Por Carlos Newton

O clima no Planalto é de desespero. Os ministros Eliseu Padilha, Moreira Franco e Geddel Vieira Lima, do chamado “núcleo duro”, e o próprio presidente Michel Temer não sabem como proceder diante da crescente possibilidade de delação premiada do ex-deputado Eduardo Cunha (PMDB-RJ). O presidente Temer deu ordem expressa para que ninguém fale sobre o assunto, mas não há como escapar. Na sexta-feira, ao participar de um evento em São Paulo, o ministro Eliseu Padilha, da Casa Civil, cercado pelos jornalistas, afirmou que uma eventual delação premiada do deputado cassado Eduardo Cunha “não está em pauta”. Foi a primeira vez que um ministro do governo se manifestou desde que o ex-presidente da Câmara dos Deputados foi preso, na quarta-feira, dia 19.

Desse jeito, Padilha se candidata ao troféu Piada do Ano, porque até as paredes do Planalto sabem que Eduardo Cunha passou meses se preparando para a delação premiada, reuniu documentos com auxílio do doleiro Lúcio Funaro, que também está preso, e até contratou o advogado Marlus Arns de Oliveira, renomado especialista que já fechou acordos de cooperação de empreiteiros da Camargo Côrrea e agora negocia a delação de Renato Duque, ex-diretor da Petrobras.

A PRIMEIRA VÍTIMA – O Planalto pode fingir que não está acontecendo nada, mas a verdade é que o tsunami armado por Eduardo Cunha não tarda a avançar sobre o Planalto Central, e a primeira vítima já está escolhida – chama-se Moreira Franco, que é hoje o braço-direito de Temer e provável substituto de Padilha na Casa Civil.

O ex-presidente da Câmara sabe que sua delação somente será aceita se trouxer “fatos novos” e não adianta apresentar denúncias contra os ex-presidentes Lula da Silva e Dilma Rousseff, porque a Odebrecht e a OAS brilhantemente já estão se desincumbindo dessa missão.

Portanto, só resta a Eduardo Cunha delatar seus ex-amigos do PMDB – Eliseu Padilha, Romero Jucá, Jader Barbalho, Renan Calheiros, Geddel Vieira Lima, Moreira Franco, Valdir Raupp, José Sarney, Edison Lobão, Sérgio Cabral, Eduardo Paes e muitos outros, entre os quais o próprio presidente Michel Temer. Além disso, Cunha tem farta munição contra importantes políticos de outros partidos, inclusive Gilberto Kassab, presidente do PSD e ministro do governo Temer, e Rodrigo Maia (DEM-RJ), atual presidente da Câmara. Vai ser um verdadeiro festival.
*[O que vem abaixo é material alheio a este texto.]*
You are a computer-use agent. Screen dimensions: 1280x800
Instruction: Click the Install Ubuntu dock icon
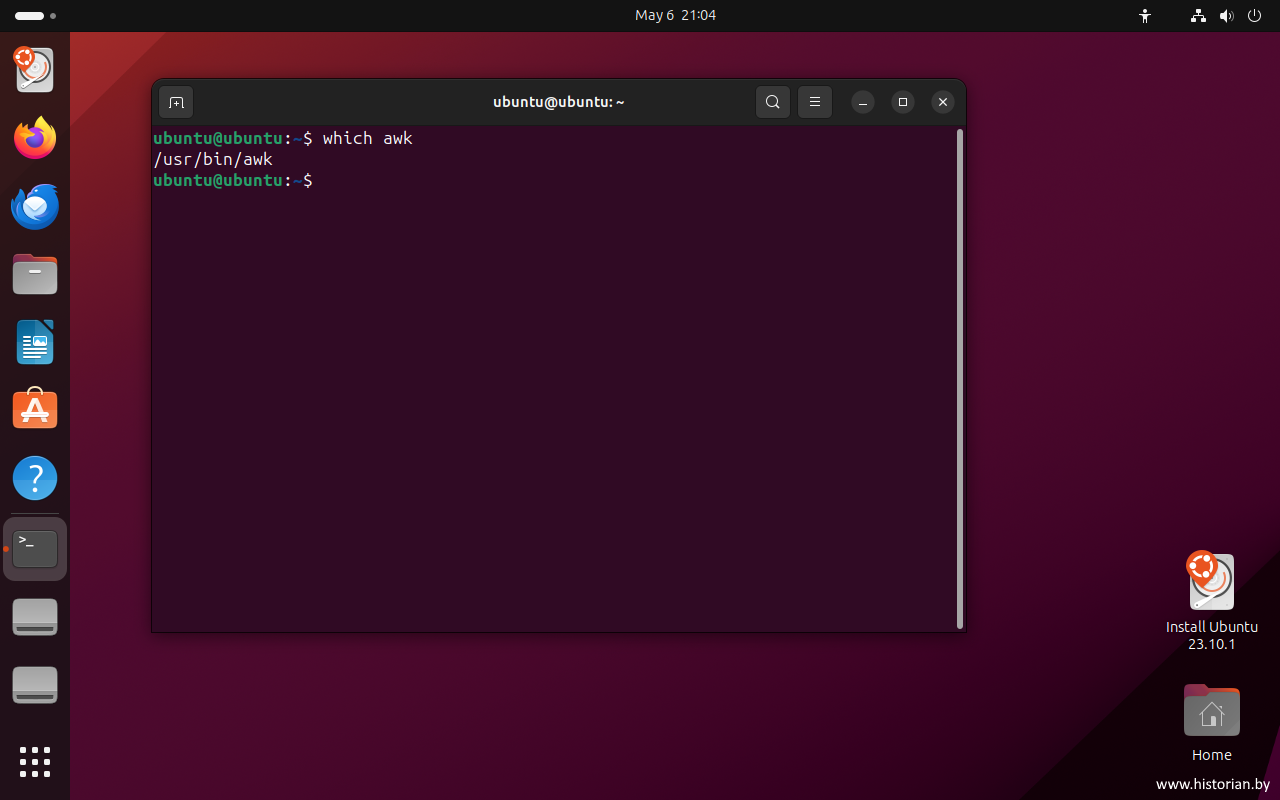coord(35,70)
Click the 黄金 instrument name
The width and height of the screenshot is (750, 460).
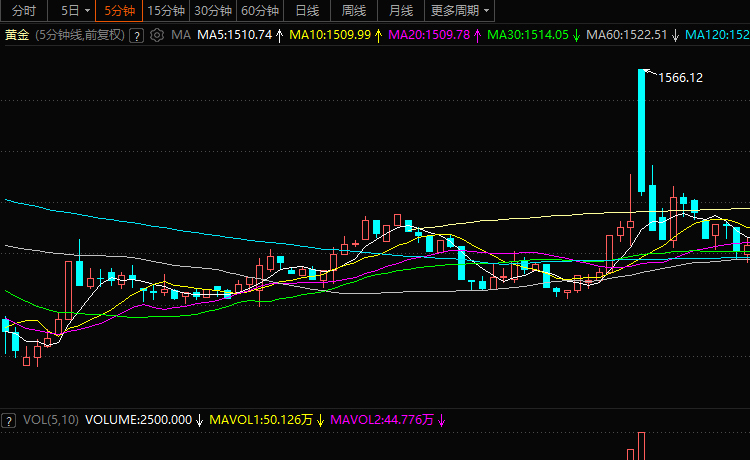[x=16, y=35]
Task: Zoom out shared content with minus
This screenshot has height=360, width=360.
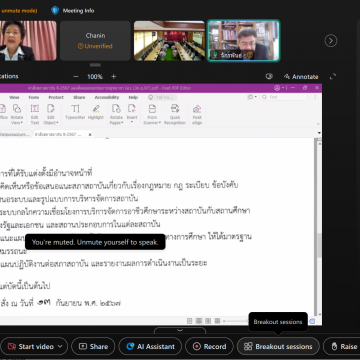Action: pyautogui.click(x=76, y=77)
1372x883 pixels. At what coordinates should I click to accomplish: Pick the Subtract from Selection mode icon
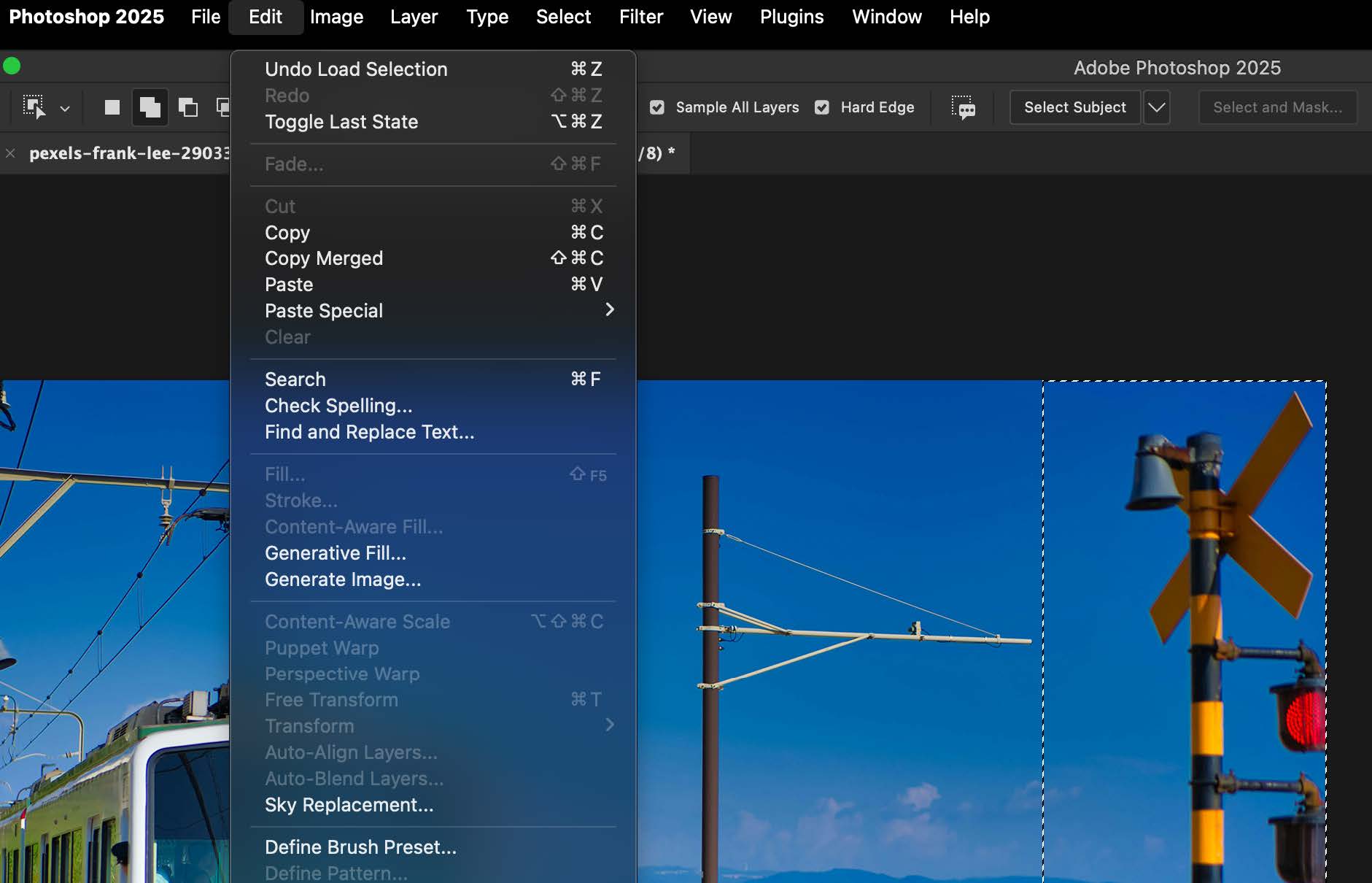(x=188, y=107)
“BLINDAR” MOREIRA – No desespero, o presidente Temer já decidiu dar status de ministro a Moreira Franco, para blindá-lo com foro privilegiado no Supremo e evitar que caia nas mãos do juiz Sérgio Moro. Repete, assim, a manobra do então presidente Lula,  que em 2003 transformou o Banco Central em ministério para blindar Henrique Meirelles, que respondia a processos no Tribunal de Contas da União, conforme denunciei em 2003 na “Tribuna da Imprensa”.

A jogada de Lula deu certo, Meirelles não foi processado no Supremo e os crimes até prescreveram. Mas o mesmo golpe recentemente fracassou na tentativa da então presidente Dilma Rousseff, que tentou nomear Lula para a Casa Civil e agora está respondendo a processo por obstrução da Justiça, vejam como as coisas mudaram por aqui. E vão mudar ainda mais.

FORO PRIVILEGIADO – O fato concreto é que o foro privilegiado está com seus dias contados. Em breve, será revogado pelo próprio Congresso, devido à crescente pressão exercida pela opinião pública. Como dizia Ibsen Pinheiro, presidente da Câmara no impeachment de Fernando Collor em 1992, a Câmara vota o que povo quer. E o Senado, também.

Por isso, o presidente Temer, apesar de ser refém dos caciques do PMDB, não poderá vetar o fim do execrável foro privilegiado. Que assim seja.